--- WORK ORDER ---
Copy all of the material below word for word, leaving out the pictures.

(Pixel-coordinate grounding data)
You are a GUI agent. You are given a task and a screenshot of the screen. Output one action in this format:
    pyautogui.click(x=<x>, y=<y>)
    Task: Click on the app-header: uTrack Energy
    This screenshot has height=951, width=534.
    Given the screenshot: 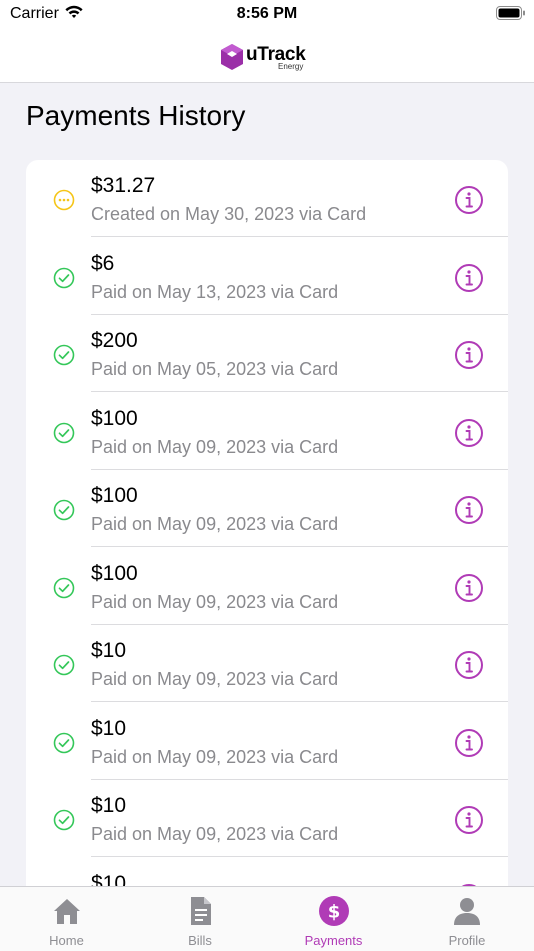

--- RESPONSE ---
You are a GUI agent. You are given a task and a screenshot of the screen. Output one action in this format:
    pyautogui.click(x=<x>, y=<y>)
    Task: Click on the app-header: uTrack Energy
    This screenshot has height=951, width=534.
    Given the screenshot: 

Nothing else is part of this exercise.